Question simple et naïve : de qui la grand-mère est-elle la mère ? De la mère ou du père ? Cela n’est pas dit et il sera durablement difficile de le savoir. À Combray, les indices sont mobiles et contradictoires (RTP, I, 11, 22, 71-76, 110, 142). Si le côté maternel et le côté paternel sont confondus de manière à ne jamais nous permettre de savoir exactement où nous sommes, c’est parce que Proust mêle les souvenirs d’Auteuil et les souvenirs d’Illiers. Cela explique la présence fantomatique de l’oncle maternel, qui peut rappeler Louis Weil, jusqu’au moment où il est transposé en grande partie dans la grand-tante, et dans le père pour les promenades. Ce serait cette donnée qui rend le texte incohérent jusqu’au bout.

Notons enfin que le père et la grand-mère, que tout oppose, s’entendent exceptionnellement au sujet de Bloch (RTP, I, 91). L’aversion pour ce personnage est le lieu de consensus, et cela avant que la question du judaïsme soit abordée dans le récit.

Le père s’introduit peu à peu dans le texte et sans que jamais nous sachions bien quels sont les rapports de parenté à Combray. La solution définitive de notre question peut être trouvée dans « Un amour de Swann » où nous lisons : « comme mon grand-père qui, l’année précédente, avait invité [Swann] au mariage de ma mère » (RTP, I, 305).
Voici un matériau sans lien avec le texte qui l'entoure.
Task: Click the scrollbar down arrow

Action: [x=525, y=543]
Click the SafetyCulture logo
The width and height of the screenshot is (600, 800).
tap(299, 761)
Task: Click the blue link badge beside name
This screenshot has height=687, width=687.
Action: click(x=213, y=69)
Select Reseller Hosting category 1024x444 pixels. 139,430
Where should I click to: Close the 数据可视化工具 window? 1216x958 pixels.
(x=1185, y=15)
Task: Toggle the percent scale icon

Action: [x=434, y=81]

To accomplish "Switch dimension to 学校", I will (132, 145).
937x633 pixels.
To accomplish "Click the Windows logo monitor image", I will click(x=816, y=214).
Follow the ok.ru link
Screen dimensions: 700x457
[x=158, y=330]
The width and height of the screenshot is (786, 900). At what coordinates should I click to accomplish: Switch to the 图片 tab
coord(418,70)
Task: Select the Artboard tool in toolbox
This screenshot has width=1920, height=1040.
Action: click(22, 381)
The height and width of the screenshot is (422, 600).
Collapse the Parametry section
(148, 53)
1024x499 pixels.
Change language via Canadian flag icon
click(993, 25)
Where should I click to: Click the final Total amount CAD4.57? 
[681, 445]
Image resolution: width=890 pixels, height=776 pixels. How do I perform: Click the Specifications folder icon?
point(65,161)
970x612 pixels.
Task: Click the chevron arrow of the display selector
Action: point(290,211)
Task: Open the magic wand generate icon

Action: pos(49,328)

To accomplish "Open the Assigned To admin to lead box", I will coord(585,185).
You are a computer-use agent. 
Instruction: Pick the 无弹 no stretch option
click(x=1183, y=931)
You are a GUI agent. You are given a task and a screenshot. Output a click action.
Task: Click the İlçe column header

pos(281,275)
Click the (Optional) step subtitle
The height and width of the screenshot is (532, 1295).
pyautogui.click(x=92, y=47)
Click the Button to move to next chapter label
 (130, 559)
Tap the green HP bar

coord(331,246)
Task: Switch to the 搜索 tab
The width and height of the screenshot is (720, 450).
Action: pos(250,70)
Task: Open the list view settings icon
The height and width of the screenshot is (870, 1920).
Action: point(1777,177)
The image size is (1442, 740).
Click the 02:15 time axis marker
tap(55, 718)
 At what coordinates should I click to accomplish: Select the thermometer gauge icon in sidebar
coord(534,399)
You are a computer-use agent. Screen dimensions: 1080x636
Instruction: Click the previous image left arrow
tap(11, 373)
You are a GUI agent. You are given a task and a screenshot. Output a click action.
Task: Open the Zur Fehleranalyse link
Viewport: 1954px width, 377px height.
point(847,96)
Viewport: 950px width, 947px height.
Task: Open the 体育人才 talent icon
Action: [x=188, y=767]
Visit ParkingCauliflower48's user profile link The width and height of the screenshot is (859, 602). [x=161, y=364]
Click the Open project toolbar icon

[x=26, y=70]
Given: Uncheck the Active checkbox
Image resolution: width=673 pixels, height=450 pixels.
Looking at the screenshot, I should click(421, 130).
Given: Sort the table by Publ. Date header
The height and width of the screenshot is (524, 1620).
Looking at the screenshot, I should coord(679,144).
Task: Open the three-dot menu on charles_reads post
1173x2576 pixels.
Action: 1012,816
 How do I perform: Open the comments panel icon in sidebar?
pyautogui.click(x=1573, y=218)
Dès lors, nous sommes fixés. On pourrait conclure au réalisme particulier de Proust. Les rapports de parenté n’étant pas toujours pertinents, la confusion règne jusqu’au dernier moment. Il y a une sorte de rémanence des versions anciennes, comme la cicatrice du frère effacé et la trace de la maison qui a été celle de l’oncle avant d’être celle de la tante. La remontée de ces textes antérieurs rend le texte définitif flou et hybride. Reste que la polarité du père et de la grand-mère s’est peu à peu structurée alors que le père est un personnage assez tardif dans la constitution de Combray.